Sentimos la necesidad de embellecer la vida del otro, porque nuestro amor genuino e incondicional nos lleva a hacerlo, pero sin esperar nada, ya que nuestra vida se llena al poder hacer cosas por el otro. Nuestro propósito vive en el otro, nuestra libertad vive en la libertad del otro, nuestra independencia vive en la independencia del otro. Ya no somos su palo en la rueda, somos quien le da el empujón que necesita. Al dejar que nuestra alma se exprese, el Universo conspira para que todo fluya de una manera sublime.

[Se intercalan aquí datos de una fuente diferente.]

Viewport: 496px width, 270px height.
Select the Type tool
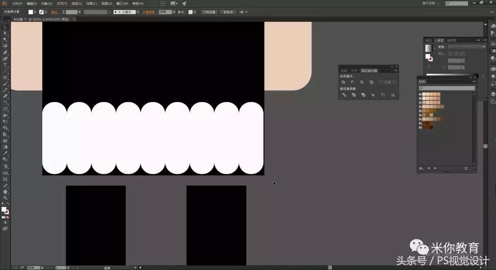pyautogui.click(x=6, y=65)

Reconocer las diferencias que subyacen en la naturaleza de cada sexo es fomentar una relación sana y fructífera a lo largo del tiempo. Precisamente la diferencia entre hombres y mujeres es lo que produce la complementariedad entre ambos, formando así un solo Ser. Muchas veces estos aspectos se dejan de lado para atender las propias necesidades, que suelen ser muy diferentes para cada sexo. Sin embargo para establecer una relación de pareja sólida se deben al menos considerar las diferencias que existen implícitamente entre hombres y mujeres, de lo contrario en un momento de la relación esas diferencias pueden resultar muy frustrantes para ambos. Las diferencias entre uno y otro no tienen nada de malo, lo malo es creer que no existen. El reconocimiento de la naturaleza de cada sexo es un acto que se vale de la comprensión y excluye cualquier expectativa hacia el otro. No se espera que el otro sea como yo pretendo que sea, sino más bien de respetar las diferencias que nos hacen seres únicos e irrepetibles.
“La mujer necesita que valoren sus sentimientos; el hombre necesita que respeten sus pensamientos.”
—Marianne Williamson
Autora de bestsellers, conferencista internacional.

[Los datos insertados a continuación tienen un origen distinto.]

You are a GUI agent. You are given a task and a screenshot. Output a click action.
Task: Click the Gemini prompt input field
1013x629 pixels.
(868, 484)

La mujer es sensible, el hombre es pragmático; la mujer es receptiva, el hombre es proveedor; la mujer necesita admirar al hombre, el hombre necesita que la mujer le muestre afecto y respeto; la mujer quiere siempre mejorar una situación aunque no sea necesario, el hombre busca hacer las cosas de un modo que funcione y nada más; cuando existe un problema la mujer necesita que la escuchen mientras que el hombre quiere permanecer aislado y solitario buscando la solución; la mujer no necesita que la complazcan con grandes regalos, el hombre piensa que puede complacer a su mujer con grandes regalos; la mujer valora que su pareja le pregunte sobre su día y resalte sus actividades, el hombre no quiere que le pregunten mucho por sus actividades ya que se siente controlado.

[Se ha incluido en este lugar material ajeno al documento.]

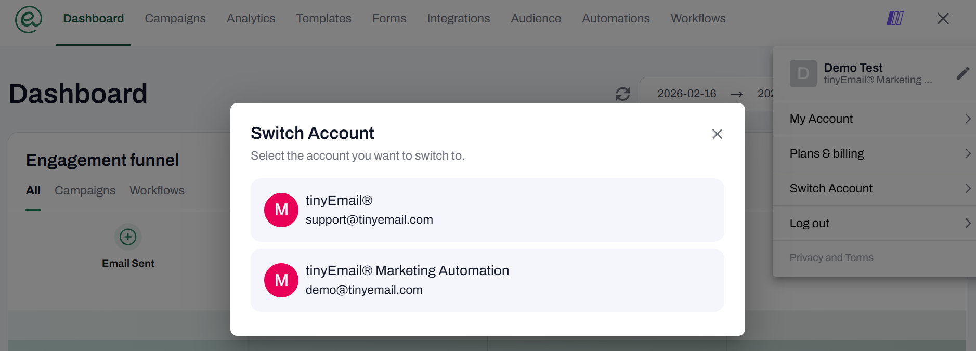Open the Analytics page

tap(251, 19)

No se trata siempre de aportar una solución para cada caso, sino más bien de comprender que entre hombres y mujeres existen diferencias marcadas por su propia naturaleza, diferencias en el modo de actuar, pensar y sentir las cosas. Cuando aparece la comprensión entre uno y otro, se llega a la compasión, y sólo en ese punto es donde el amor envuelve a la relación y la hace sólida e indestructible como el acero. Sin comprensión, sin compasión y sin amor incondicional no existe ninguna relación posible. Se puede estar con una persona sin esos tres principios sagrados, incluso tener sexo y hasta formar una familia, pero la felicidad no será una característica presente, se convertirá en algo inalcanzable. La falta de expectativas revierte el proceso, y la felicidad aflora de inmediato.